Xuxa, relembra a matéria, comemorou seus 60 anos com um grande show também em alto-mar. Levou vários outros artistas. O público a bordo deve ter ido ao delírio. Tudo no mar fica melhor. A Xuxa marítima ou marinha deve ter dado um banho de emoções. Havia também paquitos e paquitas para fazer sonhar os mais pacatos…
A temporada também promete “O maior baile do mundo em alto-mar”, com Alexandre Pires, que também reunirá muita gente parceira. Também não podia faltar “Um mar de amor” (um título que diz tudo, profundo como as Fossas Marianas), do Daniel, sem falar de uma segunda edição do “maior cabaré do mundo em alto-mar” com a dupla Bruno & Marrone. E nem pensem que Maiara e Maraísa ficarão para trás, a ver navios. Não, a dupla (de duas predestinadas, pois seus nomes contêm a palavra “mar”) já tem marcado para março de 2024 um cruzeiro especial.

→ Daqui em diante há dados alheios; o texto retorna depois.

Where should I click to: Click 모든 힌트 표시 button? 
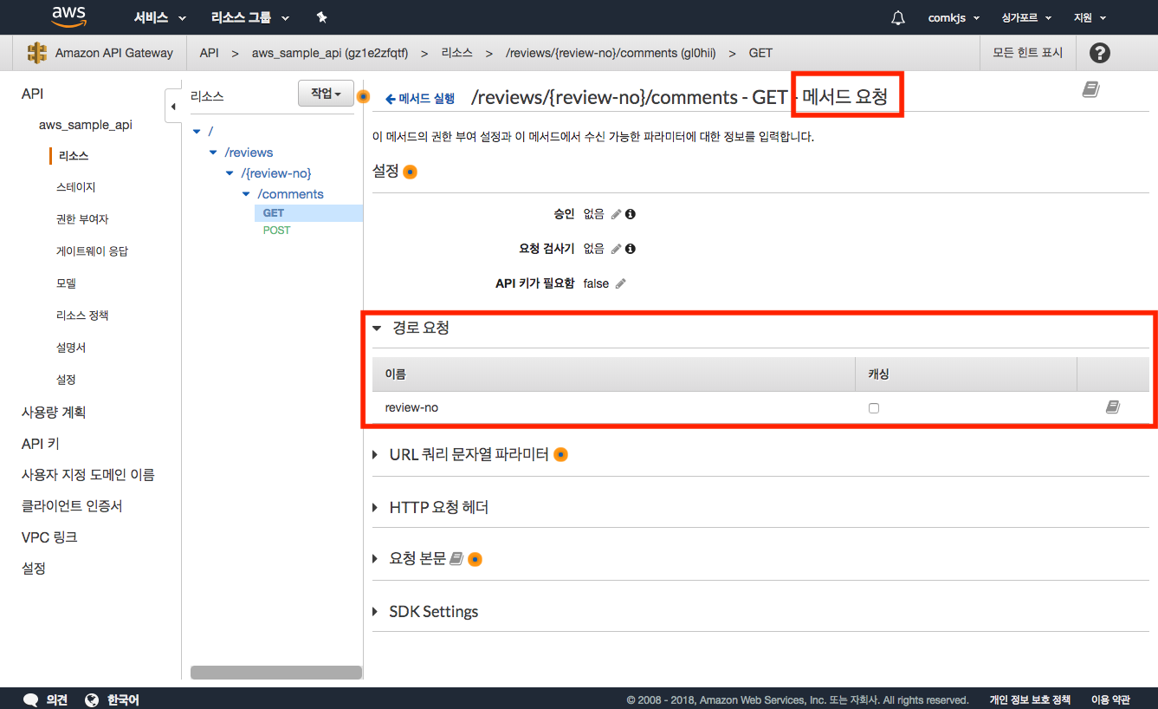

Enfim, o mar não está para peixe, mas para tesouros nada perdidos, pelo contrário muito bem encontrados. Todas essas delícias marinhas misturam ingredientes mitológicos. Não falo de Netuno nem de nereidas. O tema é antigo, como (sem querer botar água no chope) o prova o Titanic. Nessa segura e lucrativa navegação de cabotagem, está presente o imaginário das águas. Os navios se tornam uma espécie de “locus amoenus”, aqueles que “só servem para o prazer, os não destinados a fins utilitários”, como dizem os estudiosos. Os “fins utilitários”, no caso, estão fora dessa “paisagem” idílica, estão, invisíveis, em outra esfera, longe do oceano. O potente imaginário amoroso do mar é uma pedra de toque que perpassa as fantasias do marketing e os sonhos de prazer: “emoções”, “amor”, “cabaré”, “baile”… Sem falar no lúdico, por mais ridículo que seja, como é o caso de Roberto Carlos vestido de marinheiro, o que nos lembra uma sábia observação de Roland Barthes: “Apregoar que os reis são capazes de prosaísmo é reconhecer que este estatuto não lhes é mais natural do que a angelitude ao comum dos mortais […]” (Cf. “Mitologias”).

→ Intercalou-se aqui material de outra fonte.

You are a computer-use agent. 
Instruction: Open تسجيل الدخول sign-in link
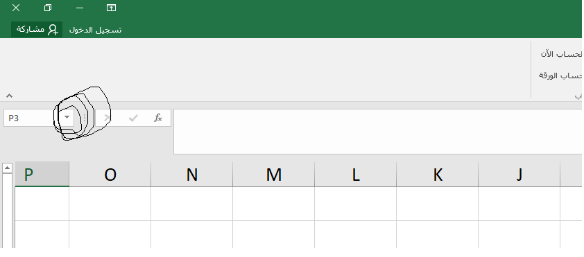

Tais cruzeiros também evocam que podemos partir de forma segura. E que também podemos voltar a uma espécie de festivo útero, agora já desprendido ou desgarrado do mundo tedioso que ficou em terra. A propósito, Roland Barthes, ainda em “Mitologias”, nos lembra que “O gosto pelo navio é sempre a alegria do enclausuramento perfeito, do domínio do maior número possível de objetos”. O próprio navio, acrescentemos, já é por si uma ilha encantada. Não estamos longe do imaginário da infância, com a diferença que se paga um tesouro por um tesouro que se dissipa no ar (no mar) assim que se põe novamente os pés em terra firme. Mas, enfim, como canta o rei, “O importante é que emoções eu vivi”. Boa viagem!